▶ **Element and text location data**
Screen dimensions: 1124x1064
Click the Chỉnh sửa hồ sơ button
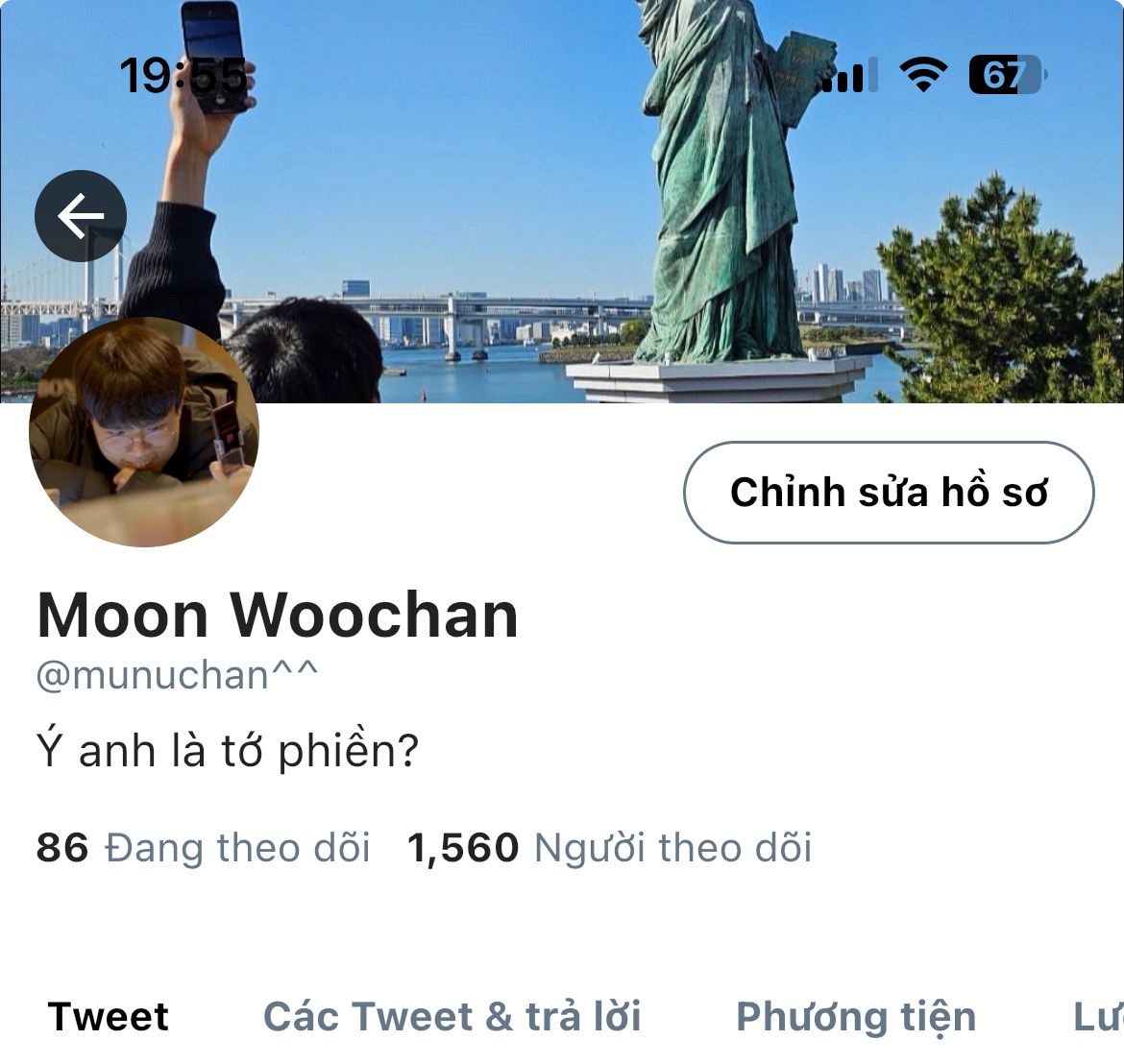point(889,493)
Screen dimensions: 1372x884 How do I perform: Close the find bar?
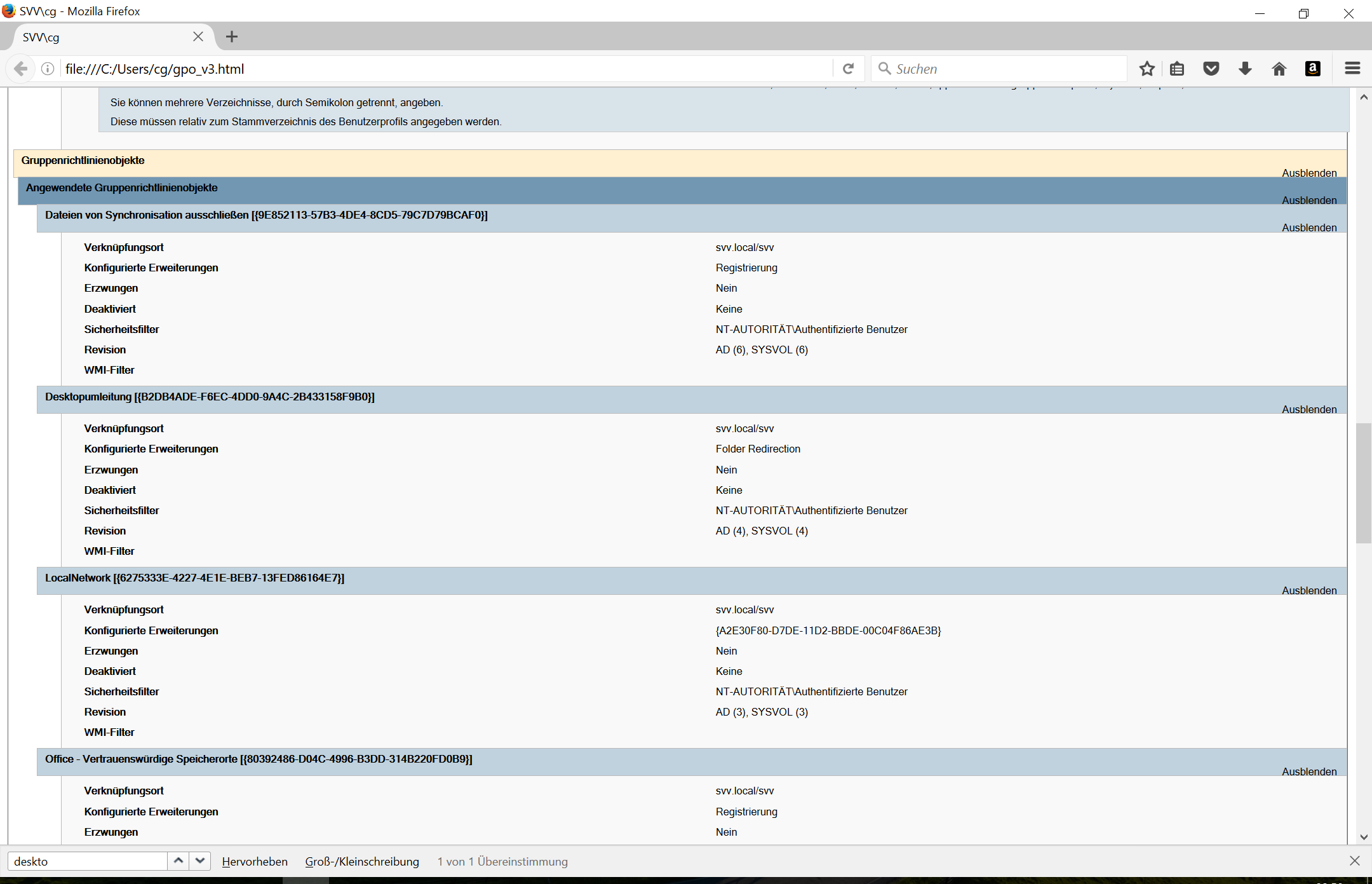pos(1354,860)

▶ **TASK TO CARRY OUT**
Transcribe all of the entries above word for word, leaving out the pictures.

▶ **TASK RESULT**
Screen dimensions: 1124x1064
Click the Chỉnh sửa hồ sơ button
point(889,493)
Screen dimensions: 1372x884 How do I perform: Close the find bar?
pos(1354,860)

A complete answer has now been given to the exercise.